L’Opinione fu tra i primi, se non il primo giornale a mettere nero su bianco l’abuso di potere che il Presidente del Consiglio aveva consumato firmando gli iniziali decreti – Dpcm – limitativi delle libertà individuali costituzionalmente garantite.
In un editoriale del 24 marzo (L’Opinione, Per il rispetto della Costituzione)) scrissi che solo la legge del Parlamento avrebbe potuto limitare, casomai, la libertà di movimento, quella di residenza, le libertà di lavoro e d’impresa e tutte le altre libertà garantite dalla Carta. E cercai, in quella sede, di esporre i motivi per i quali l’operato di Giuseppe Conte era senz’altro da criticare.
La violazione – o almeno la possibile violazione – dei princìpi costituzionali è stata successivamente posta in evidenza da esponenti delle forze di opposizione, da illustri costituzionalisti, ex presidenti della Corte costituzionale, giornalisti e finalmente, in queste ore, dopo il decreto sulla “fase 2”, anche da segretari di partito della coalizione governativa, in particolare da Matteo Renzi. Non così hanno fatto Luigi Di Maio, Vito Crimi e Nicola Zingaretti, il quale, anzi, ha difeso a spada tratta Giuseppe Conte, sostenendo la perfetta legittimità costituzionale del suo operato.
La questione non è solo giuridica, ça va sans dire. È politica, anzi è ideologica. Essa lambisce il corredo ideale di alcuni partiti, specialmente del Movimento 5 Stelle e di una parte della sinistra, che non credono nella libertà individuale come elemento costituivo della persona, indipendentemente dallo Stato. La libertà la professano a parole, con le bandiere nelle piazze o cantando “Bella Ciao” in ogni dove, come fosse l’inno nazionale. Ma quella vera, profonda, che caratterizza l’esercizio dei diritti individuali, ad iniziare da quelli personalissimi per finire a quelli d’impresa, non appartiene al loro corredo genetico. Non sanno essere liberali, non possono esserlo: l’idea centralista e “concessoria” che hanno dello Stato ottunde loro la visione perfino degli equilibri costituzionali tra i poteri dello stato.

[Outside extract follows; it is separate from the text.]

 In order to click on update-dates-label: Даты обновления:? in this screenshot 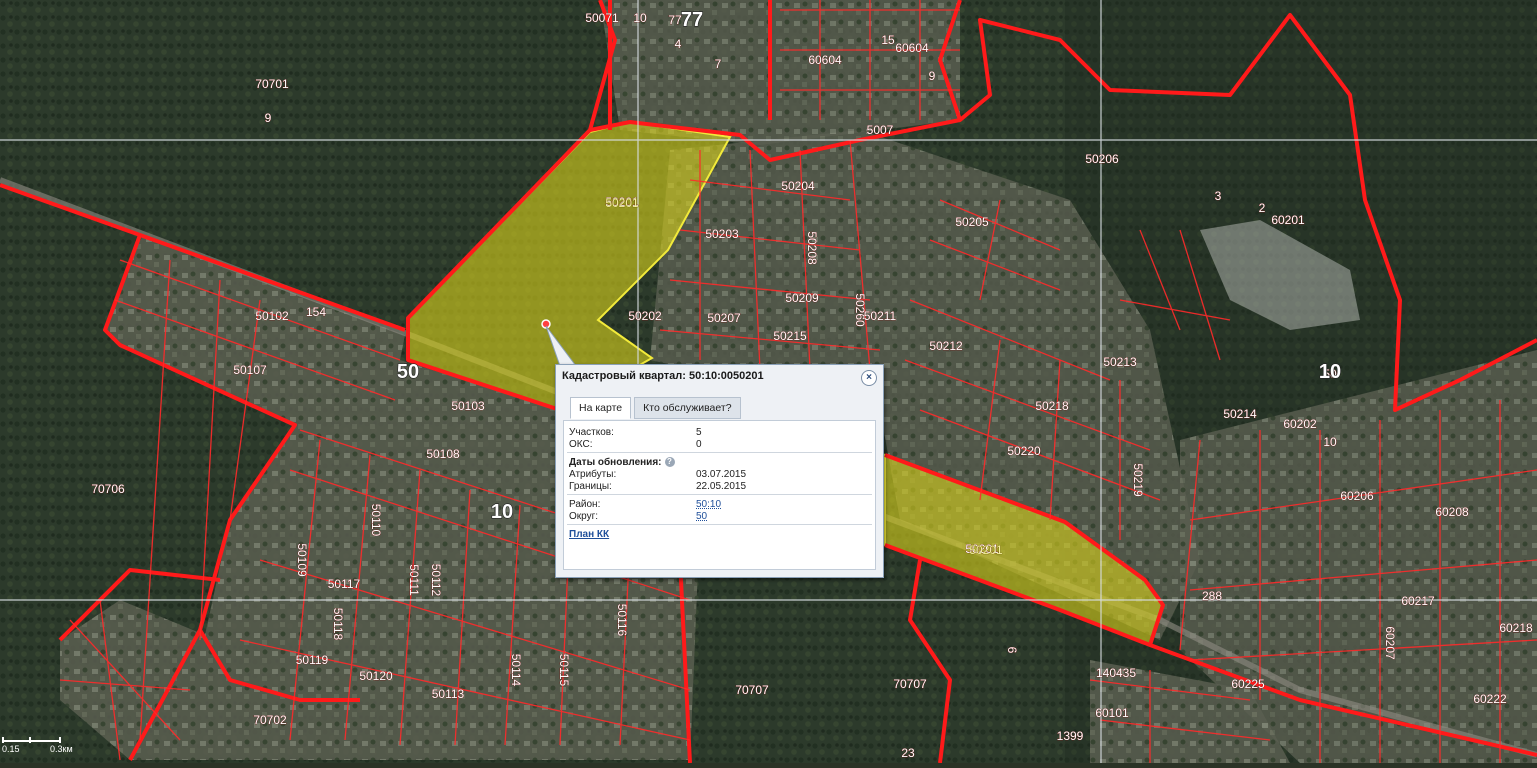, I will do `click(622, 462)`.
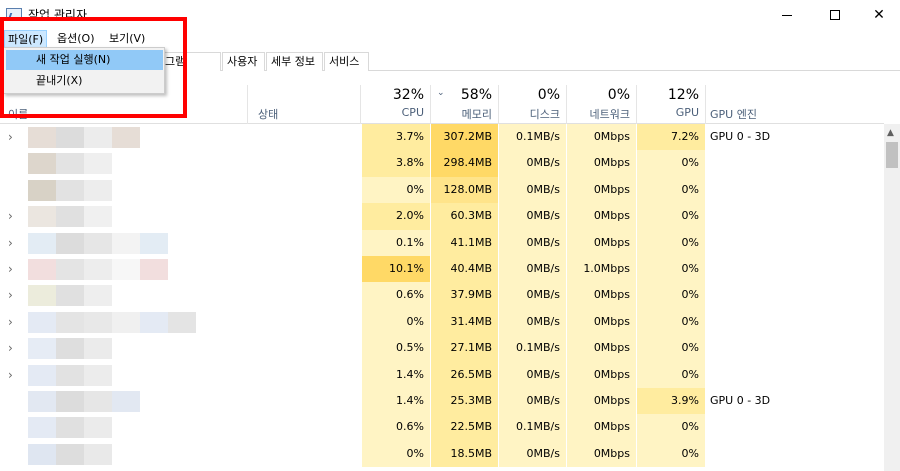  I want to click on header-disk: 0% 디스크, so click(533, 104).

Ecco, finalmente questi temi sono stati portati alla ribalta e dovranno, di riffa o di raffa, essere discussi nelle aule parlamentari e nei palazzi istituzionali. Ora si tratta di capire cosa farà non solo il Governo, ma anche il Presidente della Repubblica. È certo che da principale garante delle prerogative costituzionali saprà dare alla questione la migliore soluzione possibile.